Now, that language has done us good. The conversations we’ve had as a culture around boundaries, protecting your peace, and being intentional about your energy have helped a lot of people. They’ve helped people step back from situations that were genuinely taking from them without returning, and I’m not here to argue against any of that.
I’ve been wondering lately if some of us — myself included — have unintentionally adopted a framework that explains a different notion. What looks like self-care from the outside might actually be a form of avoidance. It seems that somewhere between learning to protect ourselves and practicing those tools, some of us stopped showing up. And we have a whole vocabulary now that makes that distance sound not only reasonable, but healthy.
Friendship, real friendship, has never been something that fits neatly into a managed life. It will interrupt your routine and ask for more than you had planned to give. It will arrive at an inconvenient time and ask you to be present in a way you weren’t quite prepared for.
I think about the moments that actually define relationships; the ones that rarely arrive when we feel ready for them. A conversation that asks for honesty instead of comfort. Presence that costs something before it gives anything back that aren’t the curated check-ins. I think they’re the moments we’ve become a little too comfortable stepping back from. There’s a real difference between a relationship that is genuinely draining you and one that requires more than is convenient. We know the difference between the two, and I think we’ve gotten used to letting the first story do the work of explaining the second.
Community cannot exist without a willingness to be a little disrupted. Not in a way that asks you to disappear into someone else’s needs, but in the way that growing alongside another person requires. Being available when it would be easier not to be. Saying the true thing instead of the easy one or listening when you’d rather retreat into your own life.
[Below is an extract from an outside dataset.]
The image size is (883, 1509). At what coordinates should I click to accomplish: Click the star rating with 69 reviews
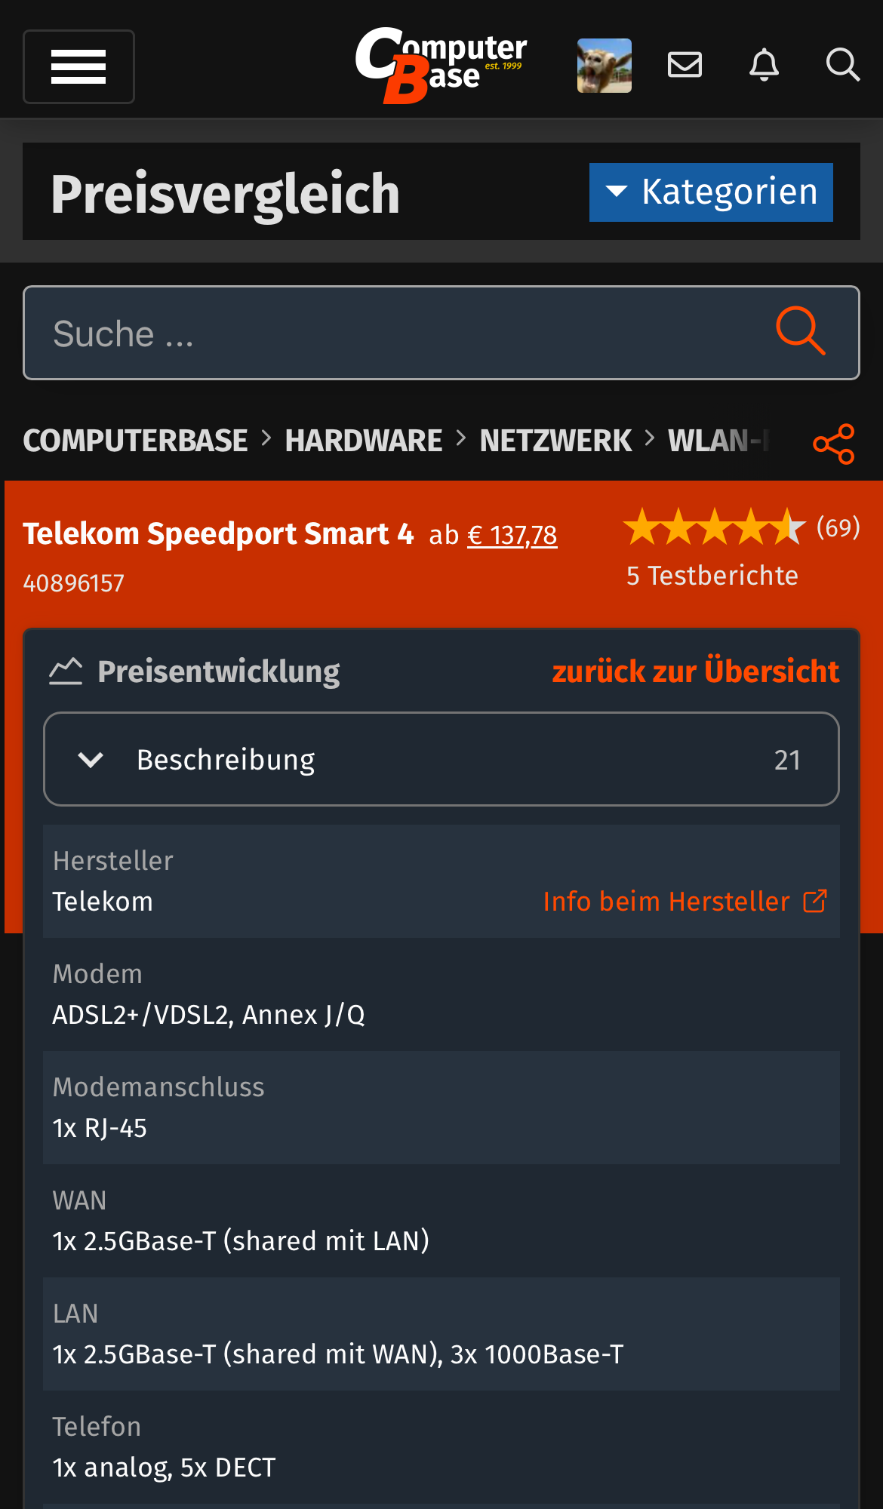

These aren’t violations of your peace; they’re the actual texture of closeness.
We talk about friendship in terms of what it gives us; the loyalty, the trust, the love and support, but not as often about what it asks of us. The time it takes. The ways it interrupts. The moments where it asks us to rearrange ourselves for someone else, and whether we actually do. I’ve been thinking about that question not only as a way to measure others, but as a way to measure myself. To look at the gap between who I believe myself to be in my friendships and what I’m actually doing when it counts.
Being there for someone will cost you something. It will ask more of you than you were prepared to give. And in those moments, the ones that are inconvenient, unplanned, and a little messy, you find out what your relationships are really built on. Not the easy version of love, but the kind that stays and grows.